======== Text provided ========

The Senate’s passage this week of a $15 billion “jobs” bill ratified President Obama’s oft-stated commitment to “jobs, jobs, jobs” as the focus of his party’s 2010 agenda. This despite the fact that the bulk of his time in office has been spent trying to take over large parts of the American economy, such as health care, rather than saving or creating jobs.
And with many economists forecasting a sluggish economy through year’s end, it is understandable that Republicans are willing to allow Obama’s stated mantra to be the issue on which their electoral fortunes hinge.
But the Republican critique should be about more than just the economy. Highlighting the incumbent party’s jobs-killing, growth-stifling agenda is surely necessary.
Still, if despite the administration’s policies, the economy recovers even slightly before November, it could help Democrats at the ballot box. Republicans therefore must develop a broad critique that highlights all of the ways in which the Democrats have failed.
The liberals setting the Democratic agenda have created a target-rich environment for their critics. It’s up to Republican candidates and conservative commentators to take advantage of it.
Most Republicans believe the weak economy will persist through November. That view has been reinforced recently with reports that consumer confidence and housing construction are at historic lows. To make matters worse, the FDIC reported this week that more than 700 banks are at risk of failing. That’s a 16-year high.
But you don’t have to be a wild-eyed optimist to believe that the economy may start to recover by October. Why? Because of the hard work, imagination and courage of the American people. In spite of Obama’s failed socialist economic policies, millions of Americans still get up every day and invest, work harder, start new businesses, come up with great ideas and do what they have always done to get the country moving done.
If the economy does improve, it will be because of that entrepreneurial spirit, not because of the Democrats’ economic policies. Most Americans know that massive government spending, increased taxes, a devalued currency, and fake jobs and stimulus bills are anything but a recipe for growth.

========

> _What needs to be done_:
Print the passage of the commentary on the jobs bill and Republican strategy verbatim, starting at "The liberals setting" and ending at "advantage of it.".

======== Dataset records ========

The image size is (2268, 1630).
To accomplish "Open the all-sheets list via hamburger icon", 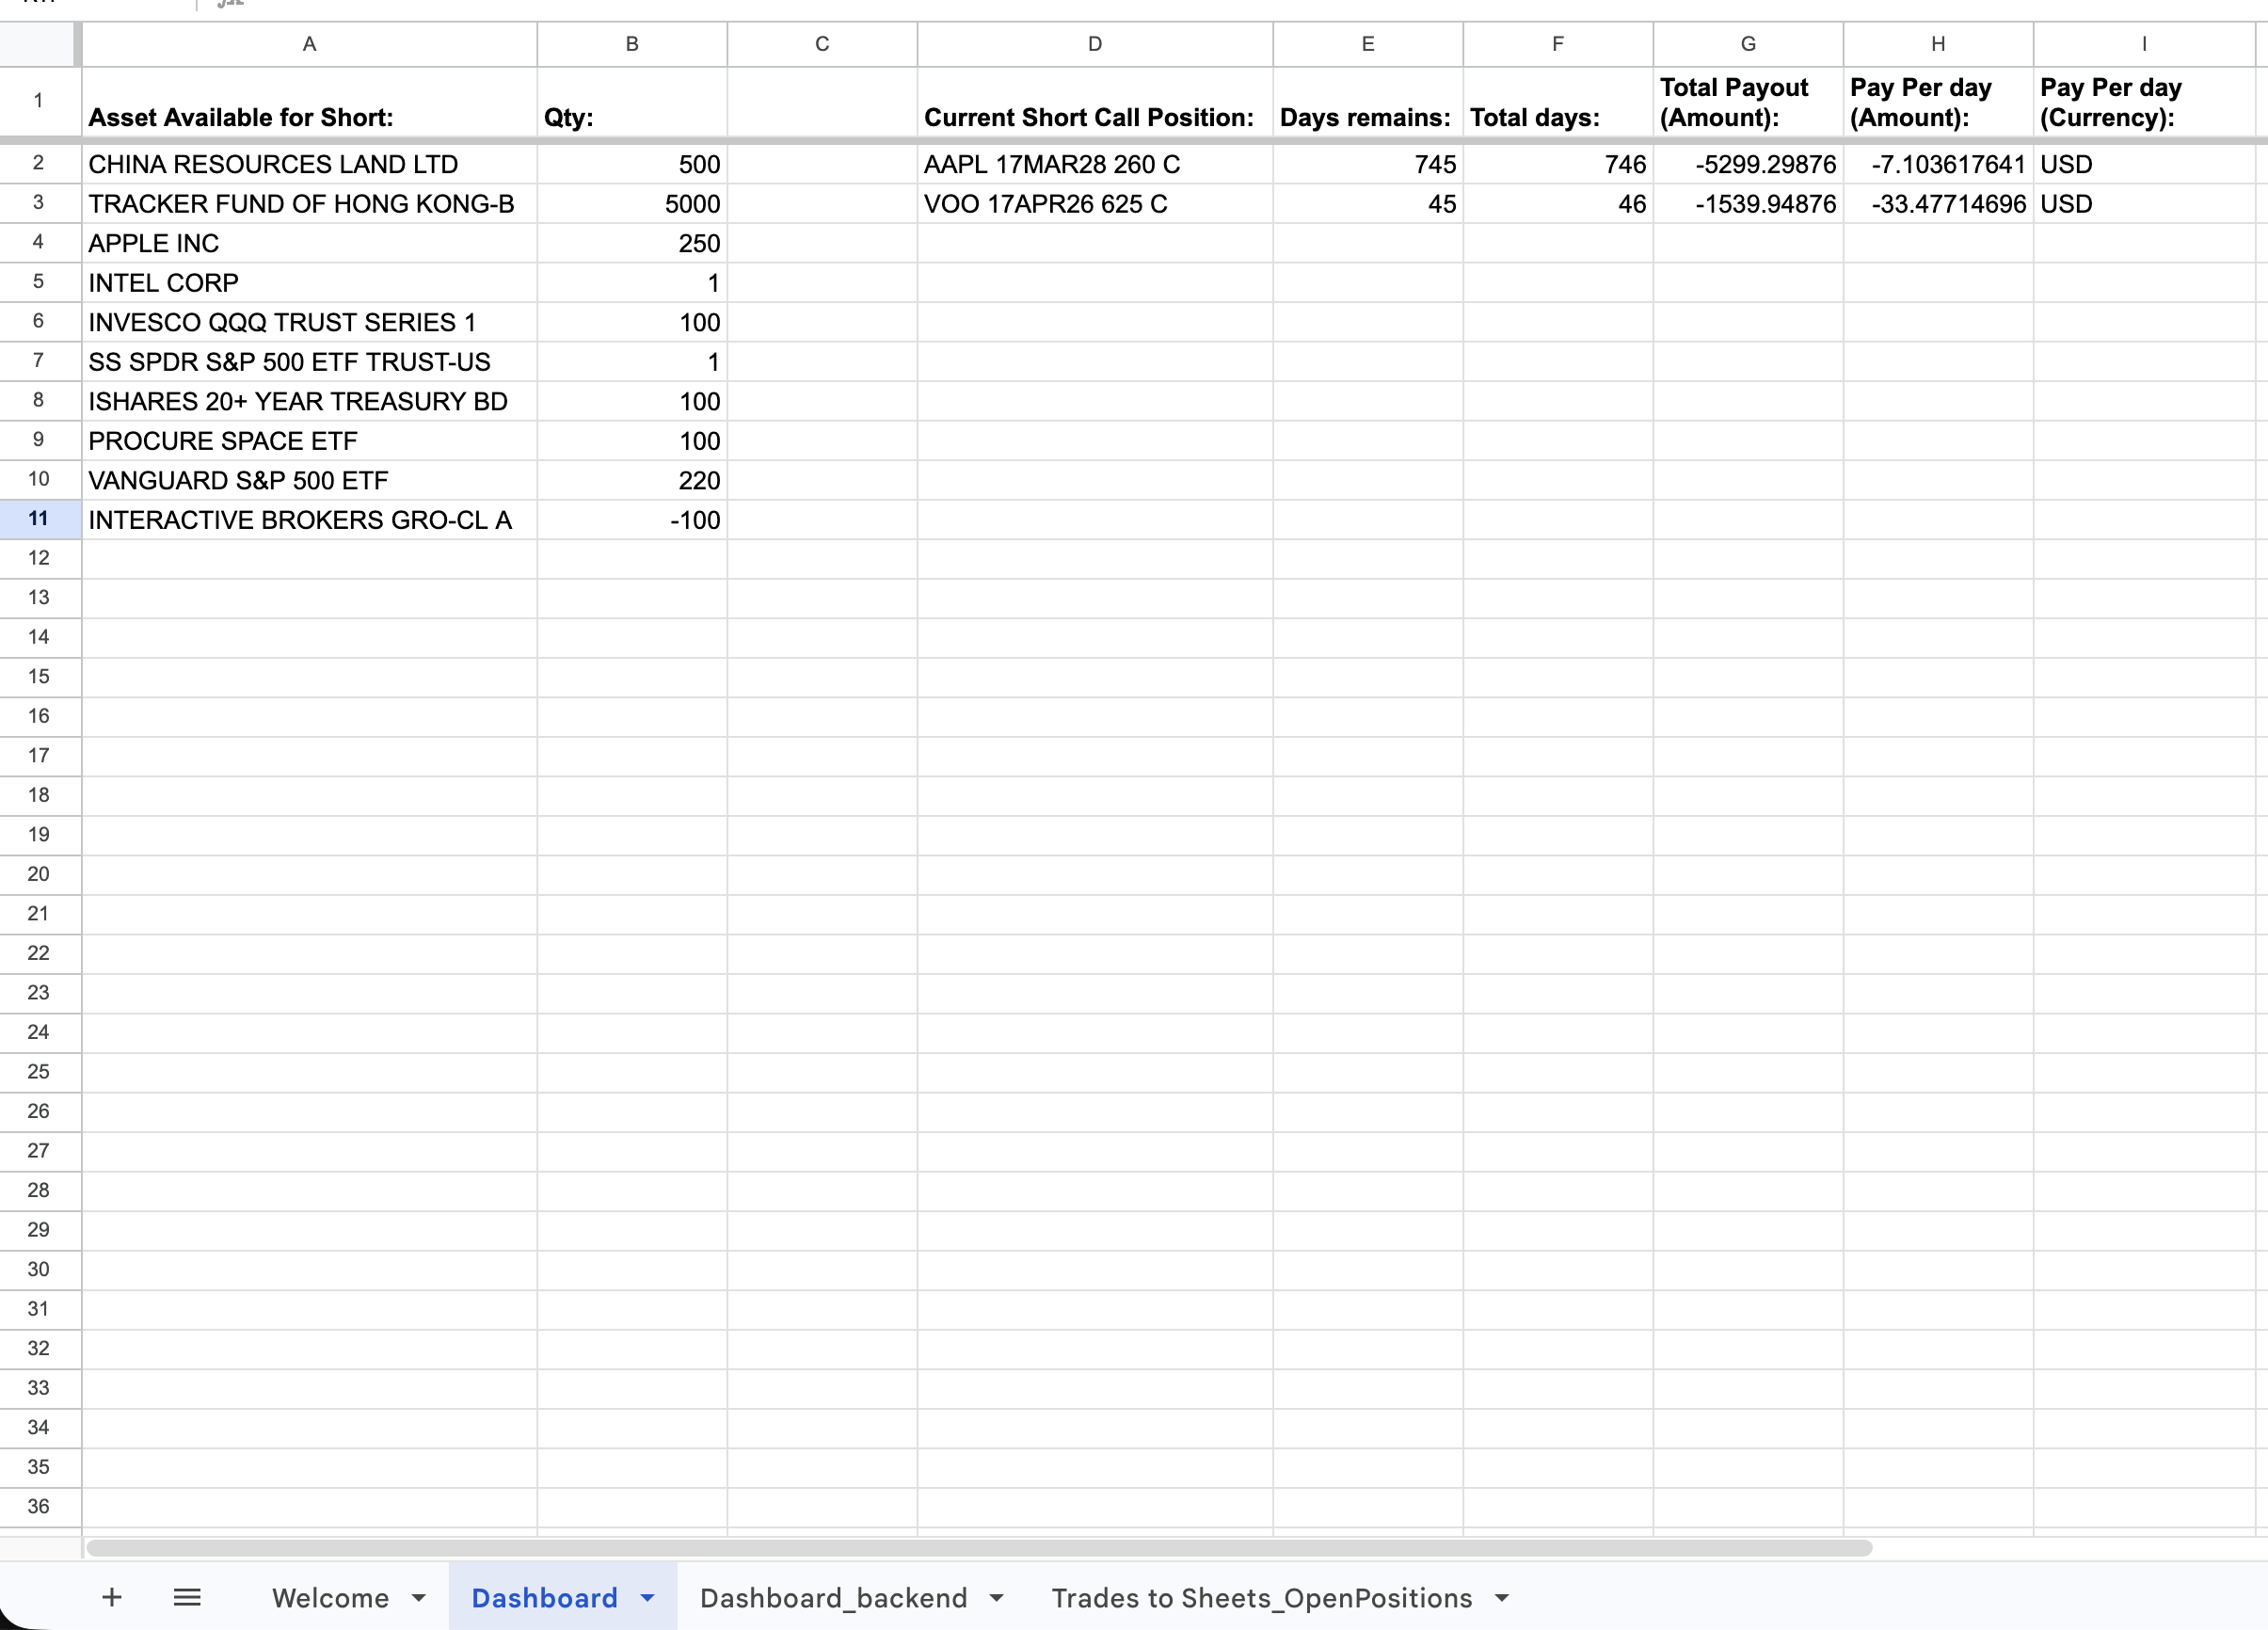I will [x=186, y=1597].
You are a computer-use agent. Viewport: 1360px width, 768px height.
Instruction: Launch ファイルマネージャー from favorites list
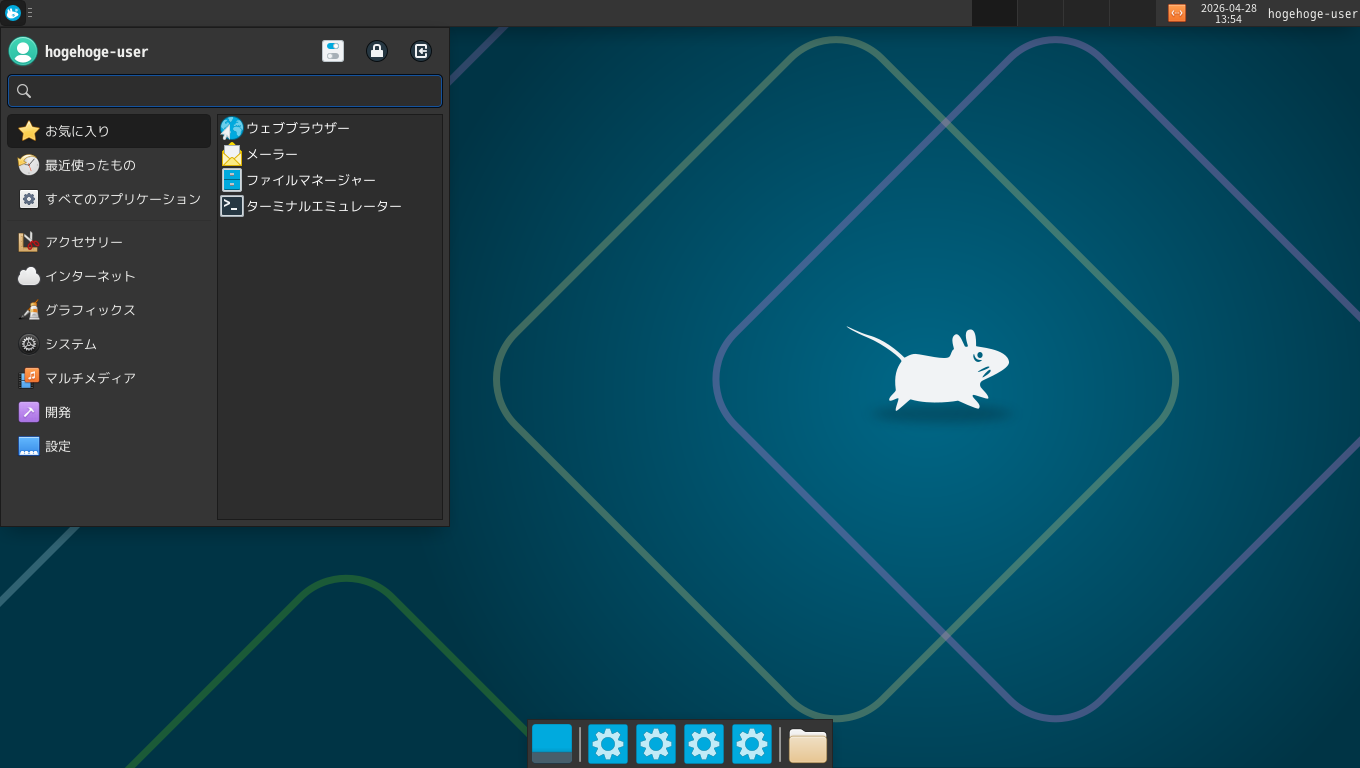[310, 180]

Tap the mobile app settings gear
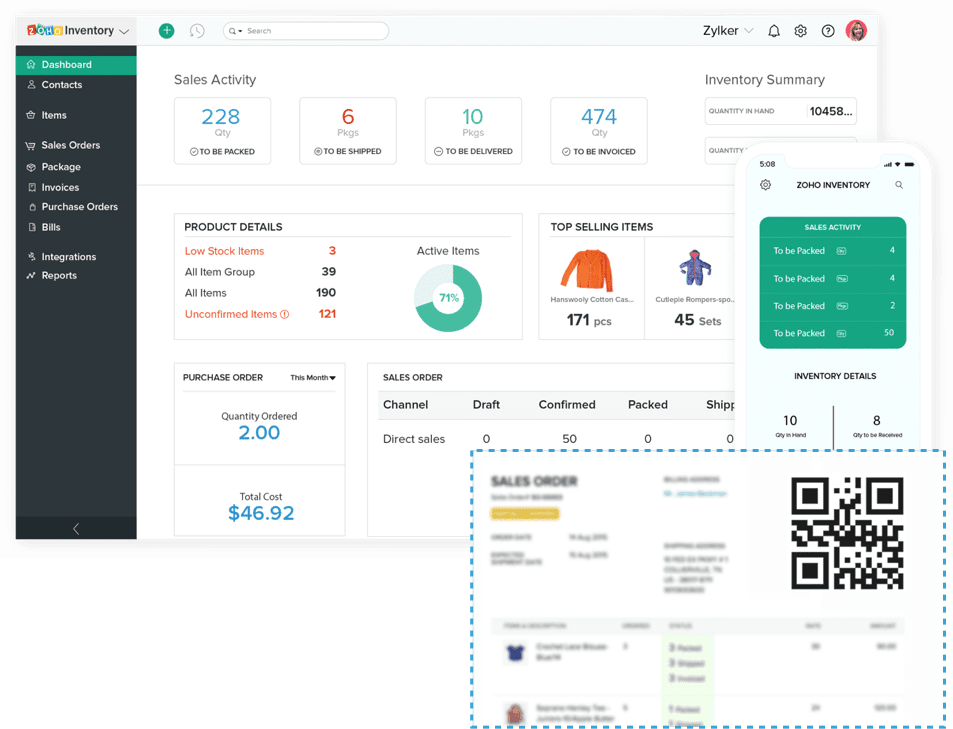point(766,185)
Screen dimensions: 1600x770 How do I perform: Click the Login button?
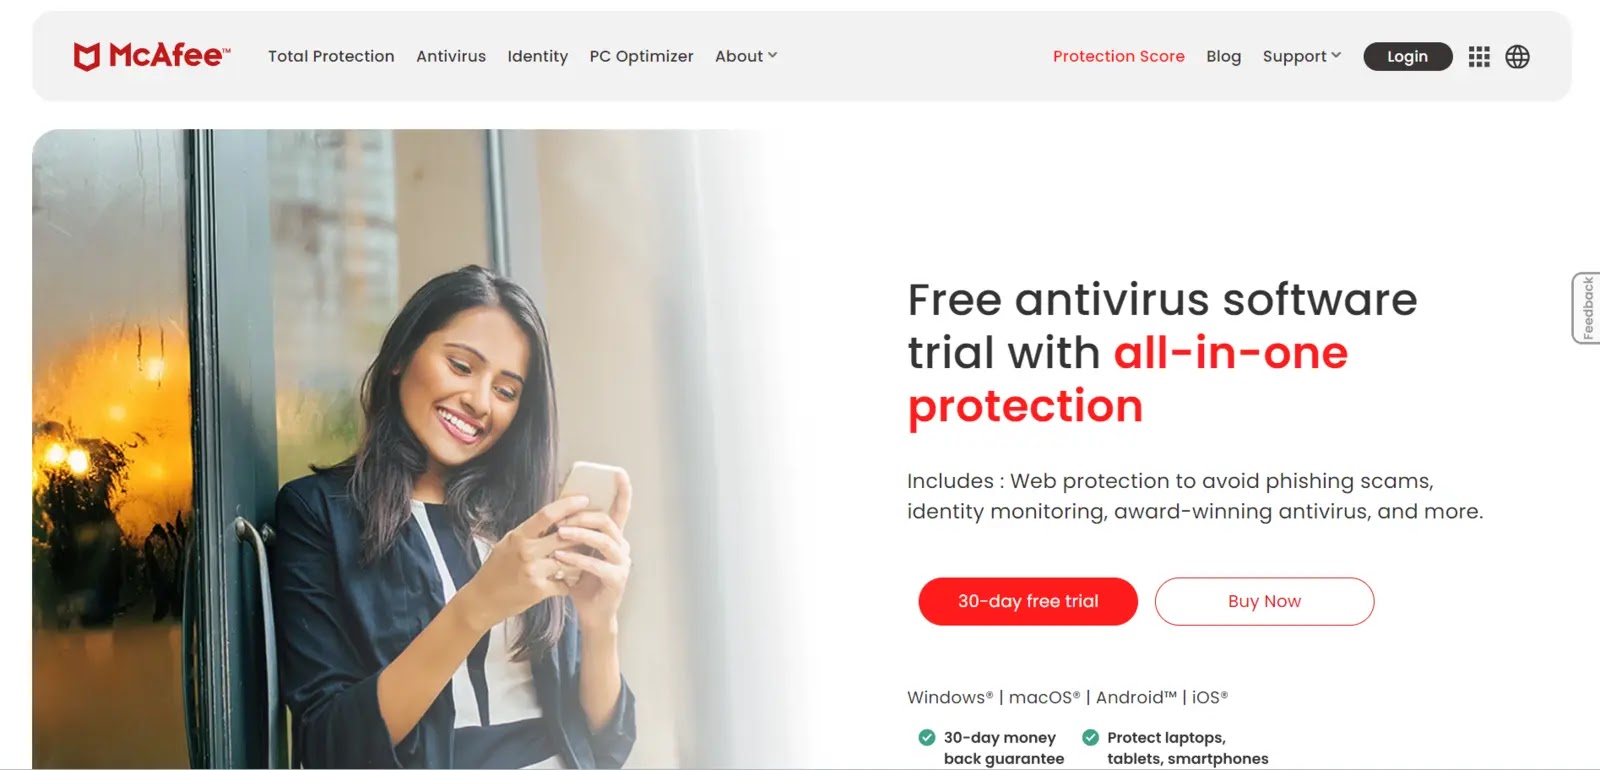[x=1407, y=57]
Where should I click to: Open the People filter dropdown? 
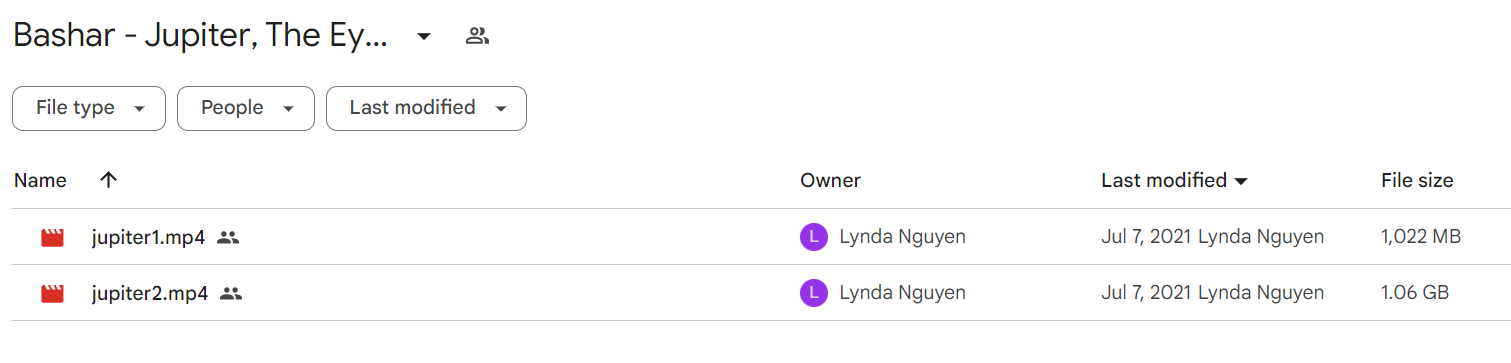click(x=246, y=108)
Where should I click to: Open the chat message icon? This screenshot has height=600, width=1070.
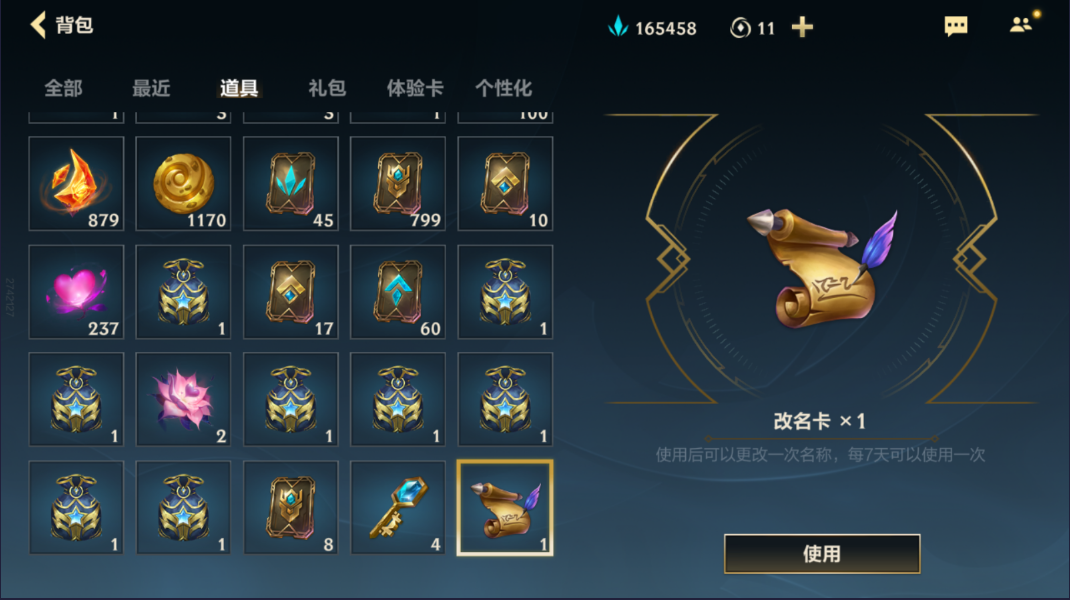[955, 27]
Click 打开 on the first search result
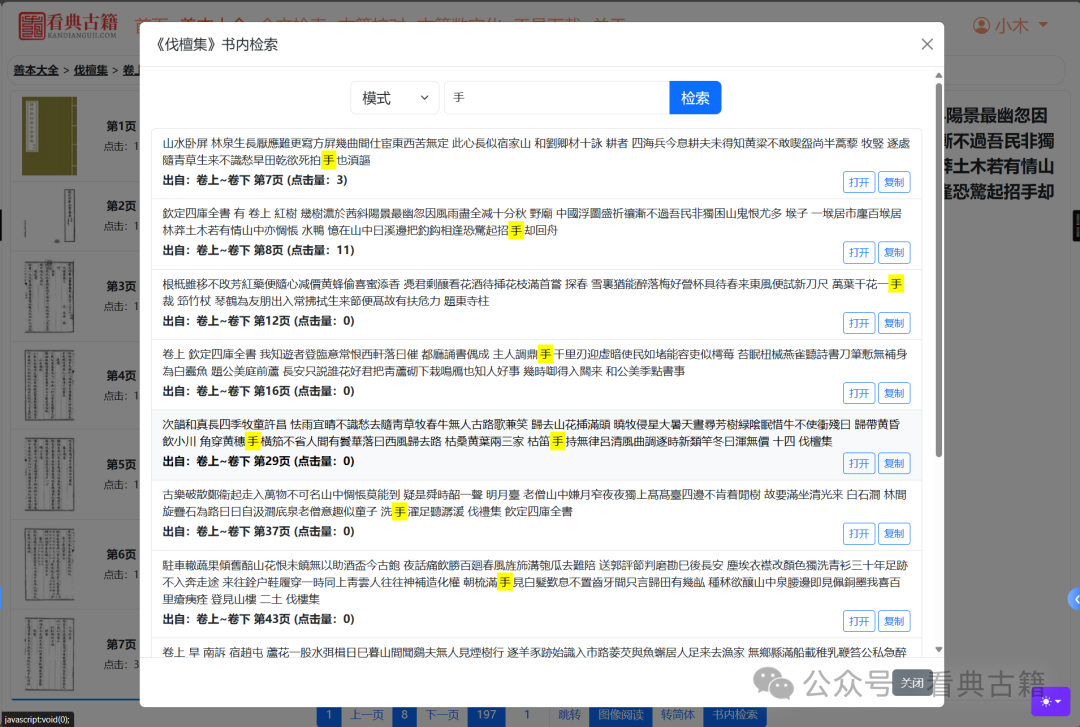Image resolution: width=1080 pixels, height=727 pixels. (858, 181)
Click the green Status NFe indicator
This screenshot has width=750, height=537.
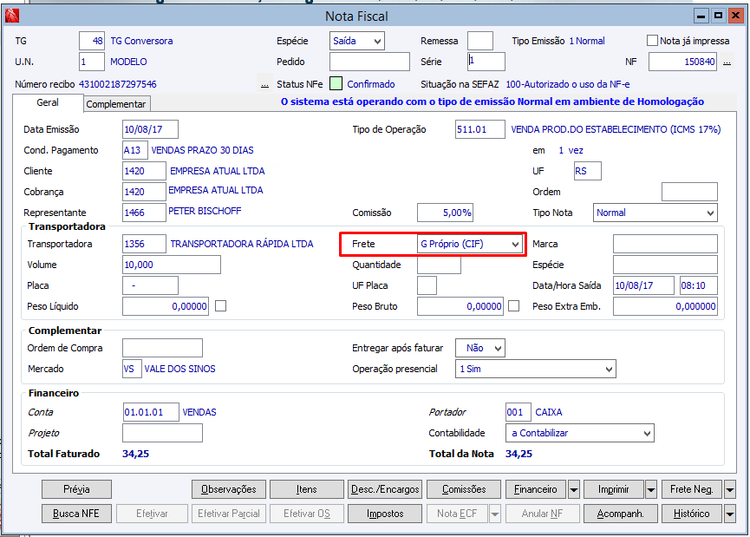click(336, 84)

========

> _Answer for the task_:
The liberals setting the Democratic agenda have created a target-rich environment for their critics. It’s up to Republican candidates and conservative commentators to take advantage of it.